The group, which holds its annual Graffiti Removal Day on March 28, kicked off its new year of campaigning against all the ~unsightly~ street art around Sydney and wider NSW, enlisting volunteers to help paint over tags and other graffiti throughout the state.
So the deep irony in an anti-graffiti initiative commissioning an artist (who allegedly isn’t even part of the Australian graff community) to paint a giant mural using spray-painting techniques perfected by generations of graffiti artists has not been lost on literally everyone except the initiative’s team.
Sydney-based artist Scott Marsh came out swinging against the group’s decision to commission an alleged non-graff artist to spray up a huge mural in the city, calling it the “perfect PR opportunity” and claiming Graffiti Removal Day has “no respect for graffiti or the people who paint it”.
“If a young graffiti writer starts destroying murals for no reason, I chase them down so it doesn’t happen again,” Scott wrote.
“When a half stepping mural artist pulls down his pants and takes a poo on the subculture I grew up in and love, I do the same.”
In the most unsurprising turn of events, the mural has been tagged over during the night, with many local graffiti artists labelling it ‘Mural Removal Day’ and bringing attention to the conflicting messages the group is trying to give here.
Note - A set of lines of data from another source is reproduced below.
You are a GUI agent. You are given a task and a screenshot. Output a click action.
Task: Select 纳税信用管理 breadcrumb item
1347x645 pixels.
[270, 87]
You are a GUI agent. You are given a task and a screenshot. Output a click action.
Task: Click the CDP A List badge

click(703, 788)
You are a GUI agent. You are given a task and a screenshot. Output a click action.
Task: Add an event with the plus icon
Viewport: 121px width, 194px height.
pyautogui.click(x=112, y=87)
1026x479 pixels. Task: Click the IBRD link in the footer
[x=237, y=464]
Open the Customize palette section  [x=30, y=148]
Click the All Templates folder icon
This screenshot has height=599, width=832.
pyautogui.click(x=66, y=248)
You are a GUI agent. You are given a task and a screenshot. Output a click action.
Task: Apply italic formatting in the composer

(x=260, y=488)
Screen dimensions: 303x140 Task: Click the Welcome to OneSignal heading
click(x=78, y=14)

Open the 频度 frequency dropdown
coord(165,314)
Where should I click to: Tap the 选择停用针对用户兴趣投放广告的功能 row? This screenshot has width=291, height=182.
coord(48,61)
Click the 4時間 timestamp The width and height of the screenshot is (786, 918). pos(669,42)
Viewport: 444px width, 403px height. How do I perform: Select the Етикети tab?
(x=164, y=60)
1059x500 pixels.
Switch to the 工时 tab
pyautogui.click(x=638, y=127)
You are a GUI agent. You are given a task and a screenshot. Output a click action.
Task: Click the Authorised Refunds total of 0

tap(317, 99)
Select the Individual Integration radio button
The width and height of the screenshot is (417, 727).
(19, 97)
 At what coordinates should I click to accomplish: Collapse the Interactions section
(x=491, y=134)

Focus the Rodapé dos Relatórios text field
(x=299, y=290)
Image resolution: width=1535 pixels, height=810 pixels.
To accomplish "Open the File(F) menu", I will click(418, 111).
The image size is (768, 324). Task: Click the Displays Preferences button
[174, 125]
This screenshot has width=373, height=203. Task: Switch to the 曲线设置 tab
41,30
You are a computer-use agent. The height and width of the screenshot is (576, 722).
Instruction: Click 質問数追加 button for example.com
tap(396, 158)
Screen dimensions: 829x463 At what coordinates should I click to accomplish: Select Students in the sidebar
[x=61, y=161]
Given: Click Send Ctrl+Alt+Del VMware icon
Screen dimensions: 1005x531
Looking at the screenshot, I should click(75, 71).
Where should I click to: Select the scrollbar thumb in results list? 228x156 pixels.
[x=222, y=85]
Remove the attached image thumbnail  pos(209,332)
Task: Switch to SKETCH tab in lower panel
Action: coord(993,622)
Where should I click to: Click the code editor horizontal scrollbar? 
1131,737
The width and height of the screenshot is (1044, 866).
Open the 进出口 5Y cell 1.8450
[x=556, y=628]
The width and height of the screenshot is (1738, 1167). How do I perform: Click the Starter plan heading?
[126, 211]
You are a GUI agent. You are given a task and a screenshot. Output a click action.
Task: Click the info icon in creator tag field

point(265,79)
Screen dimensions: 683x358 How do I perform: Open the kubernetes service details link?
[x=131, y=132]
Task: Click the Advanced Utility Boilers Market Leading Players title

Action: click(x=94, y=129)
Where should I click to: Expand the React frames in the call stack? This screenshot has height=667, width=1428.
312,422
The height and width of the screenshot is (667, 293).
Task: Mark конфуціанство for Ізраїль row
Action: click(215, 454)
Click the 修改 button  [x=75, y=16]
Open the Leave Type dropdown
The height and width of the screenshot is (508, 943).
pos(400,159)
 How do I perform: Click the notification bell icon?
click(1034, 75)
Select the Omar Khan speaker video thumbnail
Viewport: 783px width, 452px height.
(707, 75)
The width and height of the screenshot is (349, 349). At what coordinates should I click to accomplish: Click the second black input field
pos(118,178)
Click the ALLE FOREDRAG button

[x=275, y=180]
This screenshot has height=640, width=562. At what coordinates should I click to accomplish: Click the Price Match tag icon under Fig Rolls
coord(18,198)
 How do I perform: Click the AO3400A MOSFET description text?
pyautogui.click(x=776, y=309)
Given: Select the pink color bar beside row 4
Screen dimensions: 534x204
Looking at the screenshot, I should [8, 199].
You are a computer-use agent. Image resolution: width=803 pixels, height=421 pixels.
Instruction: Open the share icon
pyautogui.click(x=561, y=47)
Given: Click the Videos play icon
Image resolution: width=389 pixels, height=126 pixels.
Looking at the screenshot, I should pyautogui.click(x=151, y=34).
The artist, Sidney Tapia, took to his Instagram this morning to “give clarity to the situation”, saying that he doesn’t agree with the removal of graffiti, wants the authorities’ view on graffiti and street art to be changed, and said he’s spoken to Graffiti Removal Day to change its name.
He also said that he’s spoken with a few people within the graffiti community, and claims older writers have understood and supported his work, and given him counsel as the backlash continues.
Look, it’s truly a shame that it had to be a mural of Fitzsimmons, who was a vital voice in the NSW bushfires last summer, but my God this is a mess.